• [Objectif visé 1] Selon la critique de Winterreise d'Angelin Preljocaj, pour combien d'interprètes la pièce est-elle conçue ?
• [Objectif visé 2] Poursuivez la critique de Winterreise d'Angelin Preljocaj à la suite de sa dernière phrase.

[Montpellier Danse] Winterreise, le voyage crépusculaire d’Angelin Preljocaj
La seconde semaine de Montpellier Danse 2019 est entrée dans le dur ! William Forsythe, Anne Teresa de Keersmaeker ou Angelin Preljocaj se partagent en effet l’affiche. Ce dernier a présenté en première française sa dernière création, Winterreise, sur le célèbre cycle de lieder de Schubert. La pièce était une commande pour le Ballet du Théâtre de la Scala qui en donna la primeur le 14 janvier dernier. Angelin Preljocaj voulait simultanément la faire danser par sa compagnie. La pièce est conçue pour six danseuses et six danseurs et les lieder sont chantés par le jeune baryton Thomas Tazl accompagné au piano par James Vaughan. Spectacle total qui nous immerge durant 75 minutes dans un univers spectral flirtant avec la mort sans être mortifère sur une chorégraphie brillante et taillée au cordeau.
Ce sont peut-être les lieder les plus connus, en tout cas ceux qui ont été le plus interprétés et enregistrés. Schubert a 30 ans quand il publie cette musique. Il est déjà malade et il mourra l’année suivante. Ces chants, composés sur les poèmes de Wilhelm Müller, sont empreints de cette vision de la mort inévitable et l’hiver en est une métaphore. Winterreise amorce également une nouveauté stylistique car il est bâti sur un dialogue entre le chant et le piano. Angelin Preljocaj est familier de cette musique depuis longtemps, elle fait partie de sa playlist et c’est tout naturellement qu’il a proposé de construire une pièce sur Le Voyage d’Hiver.
Que ce soit une commande de la Scala laisse deviner qu’Angelin Preljocaj a largement trempé sa chorégraphie dans le vocabulaire académique. Winterreise est ainsi profondément classique dans son écriture et terriblement moderne dans sa conception. Le chorégraphe a évité l’écueil de raconter ou d’illustrer ce que dit chacun des lieder. Il n’y a pas de traduction proposée et le public est invité davantage à se laisser emporter par cette triade miraculeuse qui s’articule entre les danseurs et danseuses, le pianiste et le chanteur. Ce dernier est sur scène, faisant corps avec les interprètes lorsque le rideau s’ouvre, entamant son chant en descendant vers la fosse. La scénographe, signée Constance Guisset, dessine un plateau recouvert de copeaux noirs ajoutant à l’atmosphère sombre de la pièce. Et les costumes imaginés par Angelin Preljocaj sont à l’unisson.

• [Informations affichées]
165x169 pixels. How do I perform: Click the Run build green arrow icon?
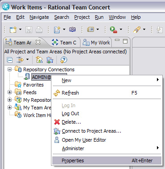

• [Réponse rédigée 1] Six danseuses et six danseurs.

• [Réponse rédigée 2]
Ce climat de ténèbres, le chorégraphe l’entretient durant toute la première partie du spectacle, non pas de manière arbitraire, mais parce qu’elle correspond à la construction des lieder. Alternent sur scène duos, trios, quatuor ou ensembles dans une débauche haletante de courses, de sauts et de pirouettes, avec des pas de deux harmonisés ou trois quatuors synchrones. La danse est constamment harmonieuse et symétrique, souvent acrobatique dans les portés. Mais si elle a été conçue pour le Ballet de la Scala, la compagnie d’Angelin Preljocaj se glisse sans encombres dans ce matériau stylistique. Le chorégraphe y ajoute parfois d’autres tonalités folkloriques avant que ne survienne dans la dernière partie un geste plus contemporain.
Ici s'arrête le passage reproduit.